Indian Car Rally begins in Kazakh capital

September 20, 2013 07:24 pm | Updated November 17, 2021 04:52 am IST - Astana

The India-Central Asia Car Rally that proposes to cover 3,000 km of the most-challenging terrain in the world began its journey on Thursday in Astana, the Kazakh capital with the release of a clutch of colourful hydrogen balloons at the Bayterkek Square.

Organised by India-Central Asia Foundation, a Delhi-based think-tank and blessed by the governments of Kazakhstan, Kyrgyzstan and Uzbekistan, the rally hopes to traverse part of the ancient silk route. The next stop is Karganda, Laxmi Mittal’s steel city in the heart of Kazakhstan. Over the next week, the rally will pass through Lake Balqash, the uranium mining town and make a detour to Kazakh-China border at Taldyqorgan and then reach the former capital Almaty. From Almaty, the rally will enter Kyrgyzstan. It will pass through Bishkek, Osh and the Ferghana Valley. The route will also go through Andijon, Babar’s birthplace, then to Kokand and Tashkent. The final leg of the journey will go through Tashkent, Samarqand, Bukhara, Khiva and end at Ugrench. The entire distance will be covered over the next three weeks.

The all-Indian rally which comprises 15 participants, a motley group of academics, foreign affairs experts and scientists, is led by K. Santhanam, well-known nuclear scientist. The objective of the expedition is to promote people-to-people contacts in this region which currently occupies a peripheral space in India’s foreign policy.

Despite being in India’s extended neighbourhood — Astana is only 2,500 km from Delhi, almost the same distance as it is from Moscow — this resource-rich region has remained outside the policy radar primarily because of the perceived obstacles in connecting this mountainous terrain.

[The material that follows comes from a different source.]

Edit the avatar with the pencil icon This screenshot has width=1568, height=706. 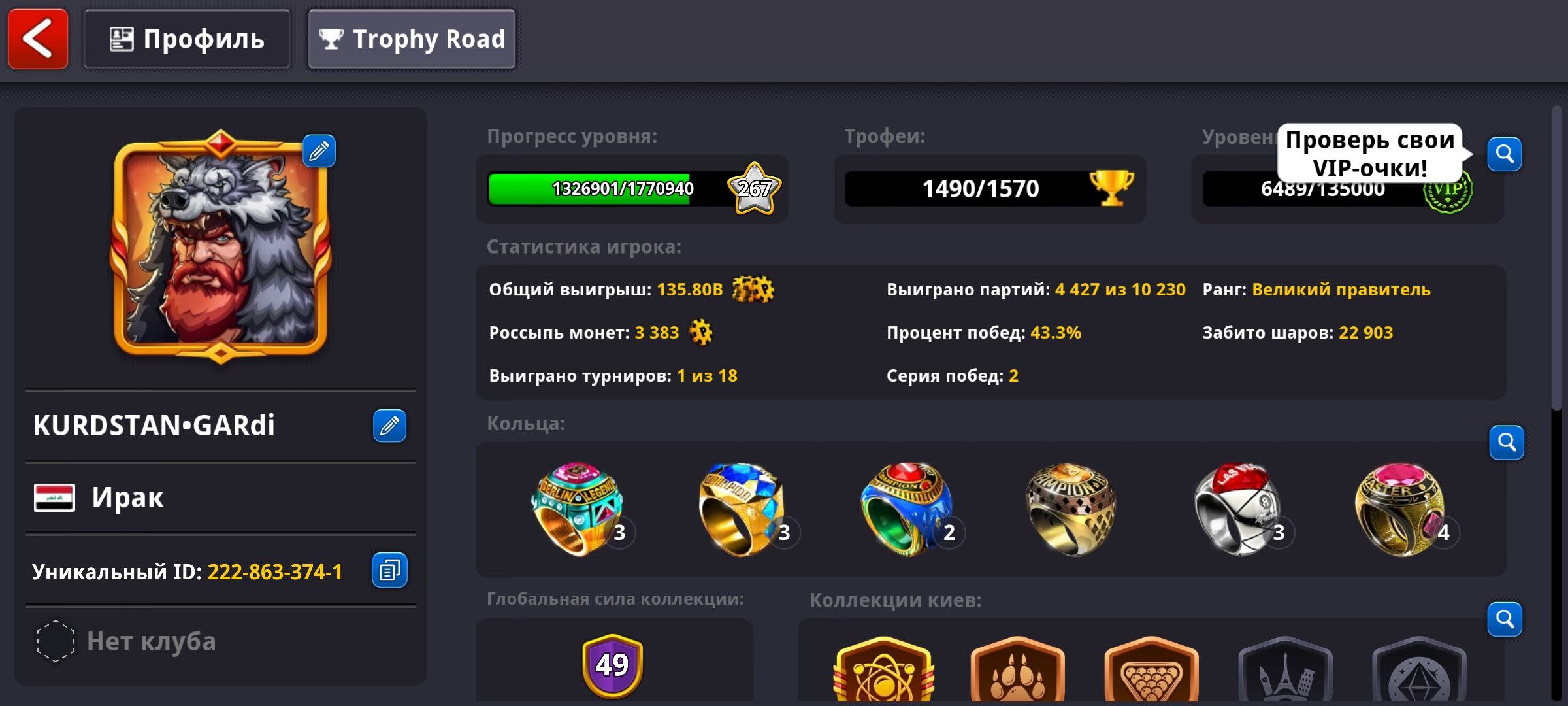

That was quite evident as our plane flew over a never-ending mountain ranges — the Himalayas, Karakorams, Pamirs, Tien Shan and Altau, all barren and formidable. Yet, in days of yore, steady streams of caravans threaded their way through this very region, carrying fine Chinese silks, precious stones and other cargo almost all the way up to Turkey and beyond. It took them several months or even years to traverse this distance.

But modern modes of conveyance have shrunk the distances to a considerable extent. New transport corridors can be built tunnelling through these mountains, a task made easy by giant machinery and advanced technology. Gas and oil pipelines and electric cables can bring the energy potential of the region to markets to the south. Currently, China is the major beneficiary of the energy potential of the region, having built oil and gas pipelines from Kazakhstan to its western-most province of Xinjiang. It would be in the interest of these countries to diversify their markets just as it would be in India’s interest to diversify its supply sources.

At a reception hosted by Ashok Sharma, India’s Ambassador to Kazakhstan, Shiv Khemka of Sun Group which has mining rights to one of the largest gold mines in the region in Altau province, waxed eloquent on the huge mineral potential of Kazakhstan, not just hydrocarbons or gold, but uranium, molybdenum, tantalum and all those less familiar elements so essential to our IT driven age today. Arcelor Mittal and the Sun Group have a significant presence in the country.

Astana is a brand-new capital city, built with new money pouring out of mother earth in the form of black gold and other minerals. It is very evident in its gleaming high rises aping Shanghai or Chicago. The city celebrated its fifteenth birthday on July 6 this year, with the dedication of another flashy monument by its President Nursultan Nazarbayev. Spanking new, colourful like a life-size Legoland, Astana has sprung in the midst of an endless steppe, mirage like in its unreality. Mr. Nazarbayev’s decision to build a new capital in the north was prompted also by strategic considerations to ensure that a Russian-majority northern region, one that holds the majority of the country’s mineral wealth does not get snatched by a powerful neighbour, one that used to be a former ruler as well.